Casein based powders are tasty and effective, but aren’t a good choice for people with lactose intolerance or milk allergies as, like whey, casein is a protein derived from milk. So, a soy or hemp based powder might be your preferred choice if this is the case.

Egg protein powders and rice protein powders are also becoming more readily available if that suits your needs and diet. 

 Ensure your protein powder isn’t high calorie or high fat

 Always check the labels and nutritional values. Some mixes can contain a lot more sugar, fat or carbohydrate than you might expect. Often this is where the manufacturer has tried to add flavouring of some kind (but isn’t always the case).

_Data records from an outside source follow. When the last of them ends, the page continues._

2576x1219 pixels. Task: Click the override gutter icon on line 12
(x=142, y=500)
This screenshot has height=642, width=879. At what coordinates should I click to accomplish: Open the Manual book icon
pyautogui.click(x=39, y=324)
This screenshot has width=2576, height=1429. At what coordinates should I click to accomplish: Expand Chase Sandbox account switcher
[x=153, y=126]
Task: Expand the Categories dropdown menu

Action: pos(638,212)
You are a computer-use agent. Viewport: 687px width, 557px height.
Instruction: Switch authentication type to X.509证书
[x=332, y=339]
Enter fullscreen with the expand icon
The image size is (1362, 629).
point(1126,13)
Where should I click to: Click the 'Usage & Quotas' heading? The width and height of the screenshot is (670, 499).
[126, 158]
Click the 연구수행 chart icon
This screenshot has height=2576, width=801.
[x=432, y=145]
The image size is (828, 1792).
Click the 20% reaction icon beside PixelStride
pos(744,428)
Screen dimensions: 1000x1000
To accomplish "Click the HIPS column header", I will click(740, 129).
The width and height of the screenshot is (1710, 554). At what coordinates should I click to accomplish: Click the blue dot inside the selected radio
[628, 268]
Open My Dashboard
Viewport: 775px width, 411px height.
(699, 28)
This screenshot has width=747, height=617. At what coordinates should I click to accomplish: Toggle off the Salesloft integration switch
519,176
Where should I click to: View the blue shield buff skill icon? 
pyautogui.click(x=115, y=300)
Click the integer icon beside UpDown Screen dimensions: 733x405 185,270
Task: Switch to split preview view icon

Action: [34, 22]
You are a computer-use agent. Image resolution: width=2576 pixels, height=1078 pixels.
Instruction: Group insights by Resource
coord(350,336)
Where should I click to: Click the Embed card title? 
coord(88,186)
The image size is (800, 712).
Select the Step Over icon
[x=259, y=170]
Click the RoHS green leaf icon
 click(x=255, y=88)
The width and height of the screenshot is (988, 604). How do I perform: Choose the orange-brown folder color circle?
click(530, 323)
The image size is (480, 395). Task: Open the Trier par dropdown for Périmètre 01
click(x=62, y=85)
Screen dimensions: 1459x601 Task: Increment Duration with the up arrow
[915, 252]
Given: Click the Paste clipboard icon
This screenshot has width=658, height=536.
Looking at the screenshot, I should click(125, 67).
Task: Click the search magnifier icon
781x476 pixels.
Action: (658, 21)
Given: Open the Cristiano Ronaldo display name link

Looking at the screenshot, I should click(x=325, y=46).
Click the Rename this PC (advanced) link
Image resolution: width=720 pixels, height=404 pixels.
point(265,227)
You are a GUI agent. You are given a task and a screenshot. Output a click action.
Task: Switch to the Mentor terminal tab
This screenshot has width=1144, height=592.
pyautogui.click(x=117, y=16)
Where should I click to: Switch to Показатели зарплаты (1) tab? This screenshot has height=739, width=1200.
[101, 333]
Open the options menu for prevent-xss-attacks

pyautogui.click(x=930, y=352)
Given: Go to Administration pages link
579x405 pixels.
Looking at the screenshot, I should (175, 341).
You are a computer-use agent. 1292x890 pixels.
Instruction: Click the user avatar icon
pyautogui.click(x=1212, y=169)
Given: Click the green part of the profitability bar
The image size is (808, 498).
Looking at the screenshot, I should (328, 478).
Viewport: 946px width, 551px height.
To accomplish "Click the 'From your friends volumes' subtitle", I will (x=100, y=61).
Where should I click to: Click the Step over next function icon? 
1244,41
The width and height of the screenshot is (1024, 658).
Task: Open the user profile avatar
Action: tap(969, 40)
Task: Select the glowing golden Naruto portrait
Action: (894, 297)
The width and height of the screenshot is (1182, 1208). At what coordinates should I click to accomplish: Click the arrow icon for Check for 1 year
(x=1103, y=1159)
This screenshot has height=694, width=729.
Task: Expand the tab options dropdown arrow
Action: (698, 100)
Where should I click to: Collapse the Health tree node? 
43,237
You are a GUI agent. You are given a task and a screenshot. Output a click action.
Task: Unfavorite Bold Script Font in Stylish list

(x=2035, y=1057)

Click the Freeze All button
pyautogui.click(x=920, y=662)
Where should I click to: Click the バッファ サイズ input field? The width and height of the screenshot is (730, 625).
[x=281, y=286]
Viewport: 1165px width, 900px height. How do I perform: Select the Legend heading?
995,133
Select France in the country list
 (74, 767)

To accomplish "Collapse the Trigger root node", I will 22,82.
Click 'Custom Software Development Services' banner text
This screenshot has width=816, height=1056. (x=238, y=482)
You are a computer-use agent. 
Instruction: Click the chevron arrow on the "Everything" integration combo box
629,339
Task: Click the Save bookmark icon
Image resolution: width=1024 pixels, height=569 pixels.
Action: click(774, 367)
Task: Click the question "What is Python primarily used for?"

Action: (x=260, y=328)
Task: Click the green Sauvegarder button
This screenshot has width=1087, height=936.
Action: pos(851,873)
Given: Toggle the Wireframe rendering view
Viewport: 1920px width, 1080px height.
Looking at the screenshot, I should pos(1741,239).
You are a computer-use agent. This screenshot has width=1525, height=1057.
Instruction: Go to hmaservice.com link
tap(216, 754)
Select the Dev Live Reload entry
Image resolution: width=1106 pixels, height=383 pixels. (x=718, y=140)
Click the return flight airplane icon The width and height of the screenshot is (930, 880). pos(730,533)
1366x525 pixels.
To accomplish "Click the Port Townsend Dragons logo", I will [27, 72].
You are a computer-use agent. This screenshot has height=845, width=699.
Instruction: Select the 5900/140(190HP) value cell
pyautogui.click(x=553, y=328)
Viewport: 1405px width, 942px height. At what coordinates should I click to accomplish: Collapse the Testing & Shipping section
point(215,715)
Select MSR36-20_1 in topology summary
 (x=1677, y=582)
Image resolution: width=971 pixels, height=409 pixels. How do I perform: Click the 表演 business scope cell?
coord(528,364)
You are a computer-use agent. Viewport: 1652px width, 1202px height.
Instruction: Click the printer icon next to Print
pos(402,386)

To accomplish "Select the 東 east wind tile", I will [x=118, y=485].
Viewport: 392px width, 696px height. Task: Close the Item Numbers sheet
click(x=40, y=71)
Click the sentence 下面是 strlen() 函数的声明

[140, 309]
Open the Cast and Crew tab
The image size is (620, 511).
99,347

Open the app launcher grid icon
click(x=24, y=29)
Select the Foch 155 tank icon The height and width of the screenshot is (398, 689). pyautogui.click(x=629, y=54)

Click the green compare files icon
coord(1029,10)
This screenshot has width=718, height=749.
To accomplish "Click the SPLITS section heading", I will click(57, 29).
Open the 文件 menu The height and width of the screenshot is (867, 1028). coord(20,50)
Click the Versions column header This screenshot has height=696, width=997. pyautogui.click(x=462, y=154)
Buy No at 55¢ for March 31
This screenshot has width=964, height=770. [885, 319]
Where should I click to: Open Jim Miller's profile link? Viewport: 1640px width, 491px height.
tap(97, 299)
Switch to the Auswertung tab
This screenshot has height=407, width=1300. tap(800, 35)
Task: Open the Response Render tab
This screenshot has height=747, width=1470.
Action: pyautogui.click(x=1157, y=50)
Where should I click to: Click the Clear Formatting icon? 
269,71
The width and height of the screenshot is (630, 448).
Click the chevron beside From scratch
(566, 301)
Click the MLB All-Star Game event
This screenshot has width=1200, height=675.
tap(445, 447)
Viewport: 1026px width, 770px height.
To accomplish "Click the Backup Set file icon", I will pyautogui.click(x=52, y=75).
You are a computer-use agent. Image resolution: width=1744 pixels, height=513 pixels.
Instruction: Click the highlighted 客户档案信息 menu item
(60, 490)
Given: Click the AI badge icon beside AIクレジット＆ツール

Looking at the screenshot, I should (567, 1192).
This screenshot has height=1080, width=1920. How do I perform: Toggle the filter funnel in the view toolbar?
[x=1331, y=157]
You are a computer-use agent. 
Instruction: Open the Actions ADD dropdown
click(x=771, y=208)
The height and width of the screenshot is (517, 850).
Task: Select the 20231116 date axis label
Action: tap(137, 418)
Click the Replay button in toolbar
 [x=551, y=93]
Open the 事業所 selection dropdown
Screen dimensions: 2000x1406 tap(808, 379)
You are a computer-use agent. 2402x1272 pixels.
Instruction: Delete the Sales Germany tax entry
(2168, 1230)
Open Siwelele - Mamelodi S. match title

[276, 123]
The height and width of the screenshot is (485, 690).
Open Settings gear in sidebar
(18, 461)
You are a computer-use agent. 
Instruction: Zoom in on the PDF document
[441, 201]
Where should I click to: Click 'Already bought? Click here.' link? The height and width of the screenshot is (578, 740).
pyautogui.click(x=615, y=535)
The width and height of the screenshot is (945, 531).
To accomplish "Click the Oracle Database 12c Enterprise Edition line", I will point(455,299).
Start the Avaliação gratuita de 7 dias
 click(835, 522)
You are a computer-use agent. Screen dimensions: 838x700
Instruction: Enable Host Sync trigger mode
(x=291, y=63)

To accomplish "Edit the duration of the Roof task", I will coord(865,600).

If you are using protein powders to supplement your intake as part of a weight loss programme or a restricted diet of some kind, then this is especially relevant as it can counteract what the diet is doing for you.

As you might often use milk (or a milk replacement) to make a shake with, you should also be aware of the fat content of the powder to ensure that it isn't too high. 

 In general, too much sugar (even in the form of carbohydrate) or fat can a have a detrimental effect on your health, and sugar in particular can be a more severe issue if you suffer from blood sugar related conditions like diabetes. So, it is usually wise to try and avoid high sugar or high carbohydrate protein powders!

Protein Powders overall

It is generally good advice that protein powders should be used as an adjunct to your meal planning, not as a complete substitute. Many brands do include added vitamins, carbs, and even some small amounts of fat. However, most protein powders are designed to supplement a normal or low calorie diet, and not act as a substitute for healthy daily food intake.

Overall, protein powders can be really helpful, and to a large variety of people. They are quick, easy, convenient, and mostly have excellent nutritional values (just check the sugar and carbs!). They have definitely developed beyond the gym.

The main uses of protein powders now include fitness and athletics, balancing nutrient intake for dieting/special diets, supporting your body to heal more quickly, and boosting the growth of muscle mass. Protein based shakes and smoothies can really help to boost wellness and wellbeing and to support the development of good health habits overall.